The energy performance of buildings (EPB) is fundamental to architectural and civil engineering research since it directly impacts the environment and reduces energy waste. Energy efficiency has been defined in terms of building design and construction as “less energy utilisation of buildings including commercial, manufacturing, and residential for cooling, heating, and running electricity to derive the same outcome [1,2]. Recent statistics show that the energy consumption of buildings has increased steadily over the last few decades, suggesting benefits to the development of smart optimisation for managing heating, ventilation, and air conditioning (HVAC). To respond to this greater level of energy demand, supplying energy efficient buildings is crucial for reducing the costs associated with energy use, and to minimise the risks associated with climate change through reduced carbon dioxide emissions.
Energy efficiency can be achieved by constructing or advancing buildings that optimise energy use through building energy management systems (BEMS) [3]. A BEMS is a central computer-aided system that manages the movement of cooled and heated air through buildings to help stakeholders, including homeowners, tenants, and businesses, to substantially improve energy use through HVAC, lighting, and room equipment that require power to operate [4]. A BEMS focuses on multiple factors including the household consumption rate, energy load forecasting, load generation rate and forecasting energy bill prices [3]. These factors can be estimated from historical data related to BEMS parameters using data-driven techniques.

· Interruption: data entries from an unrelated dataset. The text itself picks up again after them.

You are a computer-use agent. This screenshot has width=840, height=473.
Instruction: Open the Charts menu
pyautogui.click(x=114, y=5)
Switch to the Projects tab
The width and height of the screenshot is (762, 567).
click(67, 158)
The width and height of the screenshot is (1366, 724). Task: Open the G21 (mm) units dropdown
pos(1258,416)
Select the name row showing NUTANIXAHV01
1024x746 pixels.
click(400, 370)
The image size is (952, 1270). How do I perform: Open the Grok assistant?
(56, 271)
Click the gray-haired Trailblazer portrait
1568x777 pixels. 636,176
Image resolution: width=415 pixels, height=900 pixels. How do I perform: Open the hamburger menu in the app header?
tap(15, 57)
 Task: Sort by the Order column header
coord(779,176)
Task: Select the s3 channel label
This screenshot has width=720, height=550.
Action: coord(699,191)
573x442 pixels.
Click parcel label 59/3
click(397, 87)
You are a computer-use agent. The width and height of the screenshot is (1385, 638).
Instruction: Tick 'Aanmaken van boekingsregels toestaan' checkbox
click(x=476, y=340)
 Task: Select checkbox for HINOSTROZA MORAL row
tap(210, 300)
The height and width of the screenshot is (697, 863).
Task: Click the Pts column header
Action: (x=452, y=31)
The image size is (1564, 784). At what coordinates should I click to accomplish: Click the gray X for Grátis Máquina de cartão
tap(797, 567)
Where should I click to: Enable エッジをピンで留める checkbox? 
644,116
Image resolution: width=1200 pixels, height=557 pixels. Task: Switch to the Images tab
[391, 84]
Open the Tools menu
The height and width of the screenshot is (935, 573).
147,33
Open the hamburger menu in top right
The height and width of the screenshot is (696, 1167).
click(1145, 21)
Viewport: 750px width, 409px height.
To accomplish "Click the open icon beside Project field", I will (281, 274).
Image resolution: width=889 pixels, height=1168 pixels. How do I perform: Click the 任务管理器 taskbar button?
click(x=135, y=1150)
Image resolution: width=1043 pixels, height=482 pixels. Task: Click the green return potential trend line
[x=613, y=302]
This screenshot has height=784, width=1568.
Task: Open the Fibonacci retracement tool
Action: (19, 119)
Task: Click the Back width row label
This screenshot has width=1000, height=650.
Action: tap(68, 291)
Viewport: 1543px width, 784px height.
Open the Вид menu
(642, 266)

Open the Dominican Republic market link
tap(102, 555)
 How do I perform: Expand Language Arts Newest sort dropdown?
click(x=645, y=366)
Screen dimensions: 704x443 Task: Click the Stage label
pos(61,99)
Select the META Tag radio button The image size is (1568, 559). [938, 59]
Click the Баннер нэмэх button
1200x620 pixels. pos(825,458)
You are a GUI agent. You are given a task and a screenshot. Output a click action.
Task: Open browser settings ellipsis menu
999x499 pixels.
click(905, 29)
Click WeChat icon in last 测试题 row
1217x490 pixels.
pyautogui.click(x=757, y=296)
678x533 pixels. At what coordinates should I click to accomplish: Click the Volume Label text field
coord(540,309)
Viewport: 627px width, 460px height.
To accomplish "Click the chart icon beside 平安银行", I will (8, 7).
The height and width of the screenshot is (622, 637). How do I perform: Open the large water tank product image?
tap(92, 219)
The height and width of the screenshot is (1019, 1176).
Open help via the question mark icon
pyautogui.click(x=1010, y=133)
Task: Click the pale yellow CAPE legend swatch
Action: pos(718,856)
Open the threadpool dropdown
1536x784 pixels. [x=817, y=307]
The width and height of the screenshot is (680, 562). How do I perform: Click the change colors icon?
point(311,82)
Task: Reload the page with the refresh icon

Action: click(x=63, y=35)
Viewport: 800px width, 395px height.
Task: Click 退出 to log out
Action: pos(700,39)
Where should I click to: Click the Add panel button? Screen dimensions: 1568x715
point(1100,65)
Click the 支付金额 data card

This research focuses specifically on energy load forecasting using data-driven techniques to aid in the optimisation of the energy efficiency of buildings. Forecasting the energy load can, (a) reduce energy consumption to enhance performance and cut down on energy waste resulting in lower utility bills and long-term cost savings, (b) enhance comfort by providing consistent and precise temperature control and reducing excess moisture, and preserving a comfortable indoor environment, and (c) contribute to a greener and more sustainable future by reducing greenhouse gas emissions [5,6].
Data-driven techniques can provide cost-effective solutions to optimise energy usage in residential buildings by predicting the heating and cooling loads [7,8]. The heating load is the amount of heat energy that needs to be supplied to a building to keep the indoor temperature at a comfortable level, indicating how much heat the building loses because of the outdoor temperature, the quality of the insulation, the extent of air leaks, and the way the building is made [9]. The cooling load is the quantity of heat energy that must be removed from a building to maintain a comfortable interior temperature during warm weather [10], representing the heat gain a building experiences as a result of the outdoor climate, solar radiation, air infiltration, internal heat sources (appliances, lighting, occupants), and building design.
The ability to estimate heating and cooling loads is essential for developing buildings that are energy efficient as it allows building designers and engineers to identify areas in which energy-saving solutions can be applied, providing accurate estimations of the thermal energy requirements of a building [6]. This can involve increasing the amount of insulation, reducing the amount of air leakage, optimising the orientation of the structure (including shading devices), and selecting HVAC equipment that is efficient with respect to energy consumption. Moreover, the strain on the heating and cooling systems can be decreased to reduce energy consumption, which in turn leads to lower energy bills and a lower impact on the environment.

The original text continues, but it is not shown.